FGD Evaluasi Pemilihan Serentak Soroti Medsos dan Kandidasi Calon

0
Komisioner KPU Pramono Ubaid Tanthowi

Pelita.Online –  Tuntas sudah Focus Group Discussion (FGD) Evaluasi Pemilihan Serentak 2015-2018 edisi kedua yang digelar di Universitas Airlangga Surabaya Rabu (31/10/2018).
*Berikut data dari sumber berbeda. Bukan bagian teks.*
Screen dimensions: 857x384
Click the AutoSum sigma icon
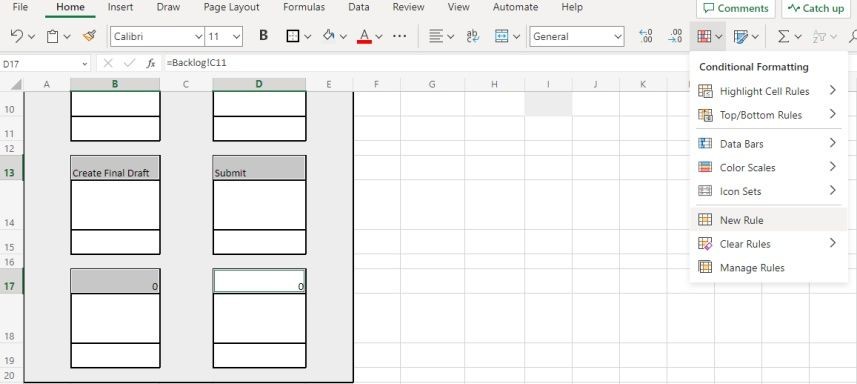(784, 36)
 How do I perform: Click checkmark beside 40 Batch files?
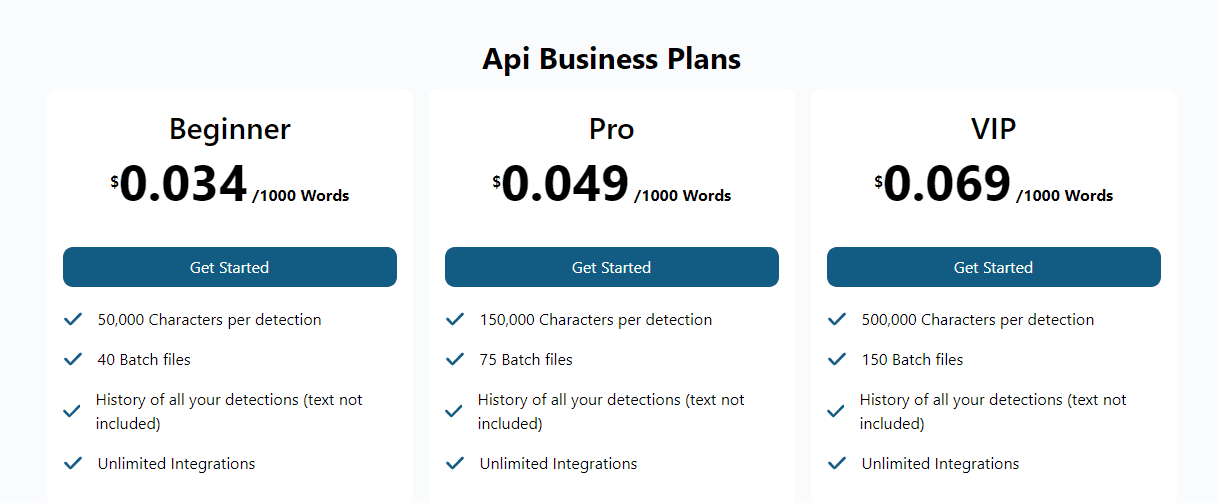pyautogui.click(x=73, y=359)
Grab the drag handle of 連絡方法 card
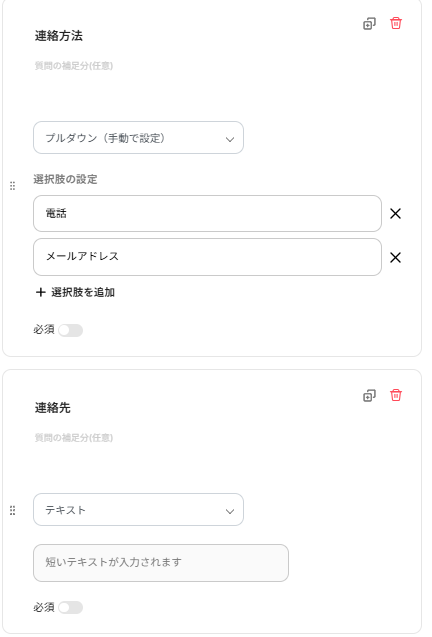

Kegiatan satu hari pemungutan penuh ini setidaknya merangkum beberapa hal, khususnya yang menyangkut tema utama “Kampanye SARA, Regulasi, Modus Operandi dan Solusi” antara lain usulan penguatan regulasi menangkal politik identitas dan SARA juga hoax, pencermatan dan pengawasan yang lebih kuat terkait media sosial (medsos) hingga menurunnya jumlah kandidat calon di pemilihan kepala daerah imbas dari meningkatnya ambang batas pencalonan yang berakibat pada banyaknya persaingan head to head dalam pemilihan serentak atau calon tunggal. 
 
Komisioner KPU Pramono Ubaid Tanthowi dalam kata penutupnya berterimakasih atas masukan pemikiran dan tanggapan para stakeholder kepemiluan yang hadir pada kegiatan FGD kali ini. Tidak hanya para pembicara seperti Ketua Komisi II DPR Zainuddin Amali, Dirjen Otda Kemendagri Sumarsono, Anggota Bawaslu Rahmat Bagja dan Peneliti Setara Institute Ismail Hasani tapi juga sejumlah partai politik dan pegiat kepemiluan masyarakat sipil yang hadir dan memberikan sumbangsihnya untuk kemajuan demokrasi di Indonesia.
 
Pramono juga sepakat bahwa masukan dan pemikiran para peserta FGD terkait fenomena politik identitas, SARA dan juga hoax pada proses pemilihan harus dihindari. Meskipun pada prakteknya hal tersebut kerap masih dianggap lumrah oleh sebagian orang. 
 
Pramono juga sepakat perlu adanya regulasi yang memperkuat penyelenggara pemilu untuk mengatasi persoalan ini. Termasuk didalamnya pengaturan yang lebih ketat terkait penggunaan media sosial yang dianggap sebagai salah satu sarana menyebarkan politik identitas dan SARA ke tengah masyarakat. 
 
Dia juga membuka diri dengan adanya pemikiran bahwa proses pencalonan di pemilihan serentak selanjutnya atau di pemilu berikutnya bisa dipermudah namun tetap selektif. Dia membenarkan bahwa proses kandidasi politik yang terbatas hanya diikuti oleh sedikit calon membuka lebar peluang untuk digunakannya politik identitas, SARA dan hoax. “Tugas penyelenggara makin berat, tapi bagaimana kita terus membahas ini demi penyelenggaraan pemilihan yang lebih baik. Dan kita memang mengambil waktu untuk melakukan evaluasi untuk mengambil kebijakan yang lebih jernih,” kata Pramono. 
 
Sebelumnya pada sesi akhir diskusi FGD, Rahmat Bagja menilai keberadaan medsos sebagai sarana kampanye lebih banyak merugikan masyarakat. Isu agama, suku, ras disebutnya kerap disampaikan oleh peserta dan membuat masyarakat menjadi jauh dari politik. Bawaslu sendiri menurut dia tidak bisa melangkah lebih jauh untuk mengawasi akun medsos, selain mengawasi akun yang telah didaftarkan oleh para peserta. “Dan yang pasti akun tersebut tidak akan melakukan pelanggaran,” kata Bagja.
 
Senada, peneliti Setara Institute Ismail Hasani menyebut politik identitas yang terjadi disetiap proses pemilihan juga hadir tidak lepas dari hilangnya keberpihakan kita pada nilai-nilai kebangsaan. Kondisi ini diperparah dengan rendahnya pemahaman kepemiluan. “Dan dampaknya tentu destruktif,” kata dia. 
 
Dia pun mengusulkan perlu adanya kerja politik disamping kerja regulasi untuk lebih mengatur itu semua. “Kerja regulasi saja tidak cukup tapi juga kerja politik,” pungkasnya.